Below is a listing; repeat exactly the lines from the one containing "Viewport: 805px width, 627px height." to the one containing "1551x925 pixels.", both included.

◆ **Data extracts**:
++++++++++

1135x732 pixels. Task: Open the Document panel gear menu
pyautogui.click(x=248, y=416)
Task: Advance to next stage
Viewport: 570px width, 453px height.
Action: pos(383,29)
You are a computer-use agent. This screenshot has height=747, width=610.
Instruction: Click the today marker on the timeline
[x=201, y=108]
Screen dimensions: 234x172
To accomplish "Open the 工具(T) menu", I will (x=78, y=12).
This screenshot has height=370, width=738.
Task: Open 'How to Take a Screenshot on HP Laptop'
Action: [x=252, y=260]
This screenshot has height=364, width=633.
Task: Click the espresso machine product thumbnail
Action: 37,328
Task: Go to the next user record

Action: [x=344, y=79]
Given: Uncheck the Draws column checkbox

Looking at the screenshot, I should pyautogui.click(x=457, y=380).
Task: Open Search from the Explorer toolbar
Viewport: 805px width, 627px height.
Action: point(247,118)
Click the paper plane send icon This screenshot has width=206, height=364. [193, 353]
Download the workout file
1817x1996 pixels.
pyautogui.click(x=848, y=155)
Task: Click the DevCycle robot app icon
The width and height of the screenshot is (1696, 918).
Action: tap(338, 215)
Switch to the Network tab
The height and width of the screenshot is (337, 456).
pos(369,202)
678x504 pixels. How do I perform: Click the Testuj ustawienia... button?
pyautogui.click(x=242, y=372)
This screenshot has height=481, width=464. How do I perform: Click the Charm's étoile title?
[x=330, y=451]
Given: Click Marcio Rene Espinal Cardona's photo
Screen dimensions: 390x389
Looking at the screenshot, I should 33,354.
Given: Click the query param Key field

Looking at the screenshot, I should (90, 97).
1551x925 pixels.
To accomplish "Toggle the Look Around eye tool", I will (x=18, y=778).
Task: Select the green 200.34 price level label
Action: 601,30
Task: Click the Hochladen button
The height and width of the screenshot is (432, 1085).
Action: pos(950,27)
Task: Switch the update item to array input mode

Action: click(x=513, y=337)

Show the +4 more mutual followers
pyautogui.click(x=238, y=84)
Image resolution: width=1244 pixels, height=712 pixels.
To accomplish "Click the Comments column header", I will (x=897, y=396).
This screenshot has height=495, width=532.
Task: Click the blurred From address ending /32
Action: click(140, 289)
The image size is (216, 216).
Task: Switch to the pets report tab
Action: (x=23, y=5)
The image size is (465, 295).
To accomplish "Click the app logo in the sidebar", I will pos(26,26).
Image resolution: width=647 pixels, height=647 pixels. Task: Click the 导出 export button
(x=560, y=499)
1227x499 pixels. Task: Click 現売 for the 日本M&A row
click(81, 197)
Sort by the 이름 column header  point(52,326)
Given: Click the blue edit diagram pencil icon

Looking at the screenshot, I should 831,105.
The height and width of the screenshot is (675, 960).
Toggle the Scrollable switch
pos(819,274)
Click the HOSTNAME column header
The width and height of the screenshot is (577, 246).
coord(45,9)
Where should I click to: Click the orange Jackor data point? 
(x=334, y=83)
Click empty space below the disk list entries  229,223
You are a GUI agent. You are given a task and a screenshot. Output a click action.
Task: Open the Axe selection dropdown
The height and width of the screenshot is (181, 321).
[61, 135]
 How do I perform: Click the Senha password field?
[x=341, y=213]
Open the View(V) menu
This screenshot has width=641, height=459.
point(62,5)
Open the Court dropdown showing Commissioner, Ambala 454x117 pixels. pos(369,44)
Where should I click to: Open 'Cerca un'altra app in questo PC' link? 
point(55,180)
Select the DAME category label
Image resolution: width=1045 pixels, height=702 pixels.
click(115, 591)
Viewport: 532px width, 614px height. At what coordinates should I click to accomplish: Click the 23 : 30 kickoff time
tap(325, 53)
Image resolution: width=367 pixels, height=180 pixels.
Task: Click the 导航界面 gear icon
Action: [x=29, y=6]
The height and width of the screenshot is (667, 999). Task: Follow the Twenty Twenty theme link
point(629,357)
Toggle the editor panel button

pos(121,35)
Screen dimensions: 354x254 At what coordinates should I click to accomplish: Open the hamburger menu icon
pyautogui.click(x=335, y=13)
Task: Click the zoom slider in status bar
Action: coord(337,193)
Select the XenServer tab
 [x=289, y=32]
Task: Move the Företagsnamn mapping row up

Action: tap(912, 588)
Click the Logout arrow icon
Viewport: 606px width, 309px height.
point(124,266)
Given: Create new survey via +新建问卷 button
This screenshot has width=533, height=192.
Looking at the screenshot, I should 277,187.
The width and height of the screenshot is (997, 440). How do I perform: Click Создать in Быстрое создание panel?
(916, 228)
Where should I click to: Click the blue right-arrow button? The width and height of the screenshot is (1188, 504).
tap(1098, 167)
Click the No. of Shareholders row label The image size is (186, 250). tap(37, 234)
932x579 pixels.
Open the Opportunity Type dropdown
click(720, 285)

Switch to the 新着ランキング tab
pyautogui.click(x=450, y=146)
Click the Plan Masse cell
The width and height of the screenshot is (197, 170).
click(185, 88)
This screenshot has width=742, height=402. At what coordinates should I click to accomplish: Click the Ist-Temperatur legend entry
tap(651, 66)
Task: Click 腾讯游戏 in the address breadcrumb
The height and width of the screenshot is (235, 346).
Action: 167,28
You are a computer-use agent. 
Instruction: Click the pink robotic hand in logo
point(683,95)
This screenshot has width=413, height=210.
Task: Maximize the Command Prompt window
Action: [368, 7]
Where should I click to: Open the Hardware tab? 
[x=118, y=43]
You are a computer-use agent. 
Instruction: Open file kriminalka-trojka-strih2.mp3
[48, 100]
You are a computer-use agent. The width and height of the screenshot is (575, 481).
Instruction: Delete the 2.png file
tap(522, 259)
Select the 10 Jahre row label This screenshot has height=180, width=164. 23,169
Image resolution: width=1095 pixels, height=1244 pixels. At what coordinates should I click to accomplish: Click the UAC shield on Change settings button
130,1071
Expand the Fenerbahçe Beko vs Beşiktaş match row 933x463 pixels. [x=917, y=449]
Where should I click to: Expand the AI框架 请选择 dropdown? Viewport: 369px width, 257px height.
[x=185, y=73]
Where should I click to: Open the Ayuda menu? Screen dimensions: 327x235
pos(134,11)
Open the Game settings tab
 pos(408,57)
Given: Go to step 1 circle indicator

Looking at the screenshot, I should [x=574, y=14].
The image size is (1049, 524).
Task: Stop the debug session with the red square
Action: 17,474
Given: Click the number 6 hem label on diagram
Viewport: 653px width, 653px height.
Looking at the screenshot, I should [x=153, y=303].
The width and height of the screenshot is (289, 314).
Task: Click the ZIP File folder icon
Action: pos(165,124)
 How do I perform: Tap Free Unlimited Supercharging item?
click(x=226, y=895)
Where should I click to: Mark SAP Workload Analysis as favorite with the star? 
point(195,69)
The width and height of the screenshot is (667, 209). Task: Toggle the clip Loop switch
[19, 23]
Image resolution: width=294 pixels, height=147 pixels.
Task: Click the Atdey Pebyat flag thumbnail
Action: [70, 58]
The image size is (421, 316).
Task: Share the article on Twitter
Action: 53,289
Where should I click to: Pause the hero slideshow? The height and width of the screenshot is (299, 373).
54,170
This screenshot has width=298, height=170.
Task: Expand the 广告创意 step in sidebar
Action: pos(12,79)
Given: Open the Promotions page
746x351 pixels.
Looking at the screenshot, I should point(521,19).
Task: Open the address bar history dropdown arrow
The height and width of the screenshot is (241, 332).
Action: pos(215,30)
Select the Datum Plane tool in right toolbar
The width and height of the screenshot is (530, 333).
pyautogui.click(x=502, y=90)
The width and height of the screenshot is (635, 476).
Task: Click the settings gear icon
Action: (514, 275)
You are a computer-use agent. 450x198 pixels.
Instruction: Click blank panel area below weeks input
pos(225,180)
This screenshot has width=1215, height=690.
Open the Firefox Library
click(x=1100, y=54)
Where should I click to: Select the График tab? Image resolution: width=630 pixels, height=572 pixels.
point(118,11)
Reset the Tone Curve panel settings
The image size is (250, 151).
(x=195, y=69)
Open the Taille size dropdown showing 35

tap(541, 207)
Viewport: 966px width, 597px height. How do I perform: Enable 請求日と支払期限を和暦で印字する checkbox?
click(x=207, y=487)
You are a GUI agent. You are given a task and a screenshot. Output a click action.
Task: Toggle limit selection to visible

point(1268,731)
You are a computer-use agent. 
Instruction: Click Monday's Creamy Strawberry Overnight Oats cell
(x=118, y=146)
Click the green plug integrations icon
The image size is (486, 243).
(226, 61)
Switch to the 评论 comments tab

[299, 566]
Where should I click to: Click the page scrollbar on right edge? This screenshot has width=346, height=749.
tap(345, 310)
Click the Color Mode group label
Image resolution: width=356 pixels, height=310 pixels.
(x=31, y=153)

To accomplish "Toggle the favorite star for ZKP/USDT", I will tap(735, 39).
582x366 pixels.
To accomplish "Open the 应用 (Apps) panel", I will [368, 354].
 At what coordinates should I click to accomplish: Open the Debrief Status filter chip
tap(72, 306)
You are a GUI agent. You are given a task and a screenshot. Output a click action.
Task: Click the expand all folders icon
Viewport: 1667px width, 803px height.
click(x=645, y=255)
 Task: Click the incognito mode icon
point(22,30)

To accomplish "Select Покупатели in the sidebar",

++++++++++

◆ **Output of the task**:
Viewport: 805px width, 627px height.
Action: point(247,118)
Click the paper plane send icon This screenshot has width=206, height=364. [193, 353]
Download the workout file
1817x1996 pixels.
pyautogui.click(x=848, y=155)
Task: Click the DevCycle robot app icon
The width and height of the screenshot is (1696, 918).
Action: tap(338, 215)
Switch to the Network tab
The height and width of the screenshot is (337, 456).
pos(369,202)
678x504 pixels. How do I perform: Click the Testuj ustawienia... button?
pyautogui.click(x=242, y=372)
This screenshot has height=481, width=464. How do I perform: Click the Charm's étoile title?
[x=330, y=451]
Given: Click Marcio Rene Espinal Cardona's photo
Screen dimensions: 390x389
Looking at the screenshot, I should 33,354.
Given: Click the query param Key field

Looking at the screenshot, I should (90, 97).
1551x925 pixels.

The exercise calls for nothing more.